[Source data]
_ _ _ _

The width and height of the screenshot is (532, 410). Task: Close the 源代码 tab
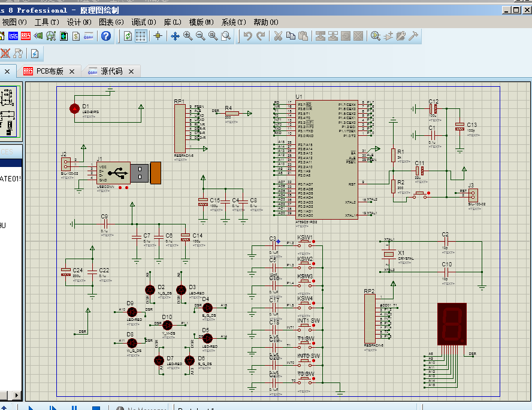[132, 71]
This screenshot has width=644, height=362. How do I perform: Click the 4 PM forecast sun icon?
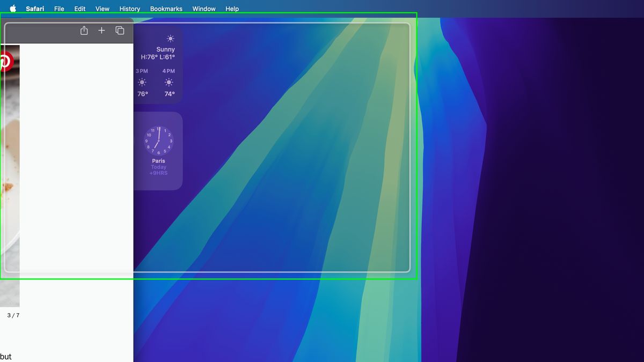coord(168,82)
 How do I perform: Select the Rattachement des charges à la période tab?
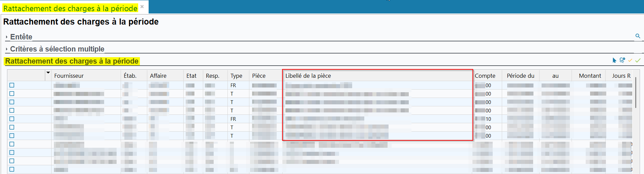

_ _ _ _

Return every line above word for word, minus images.

**TASK RESPONSE**
The width and height of the screenshot is (532, 410). Task: Close the 源代码 tab
[132, 71]
This screenshot has width=644, height=362. How do I perform: Click the 4 PM forecast sun icon?
coord(168,82)
 How do I perform: Select the Rattachement des charges à la période tab?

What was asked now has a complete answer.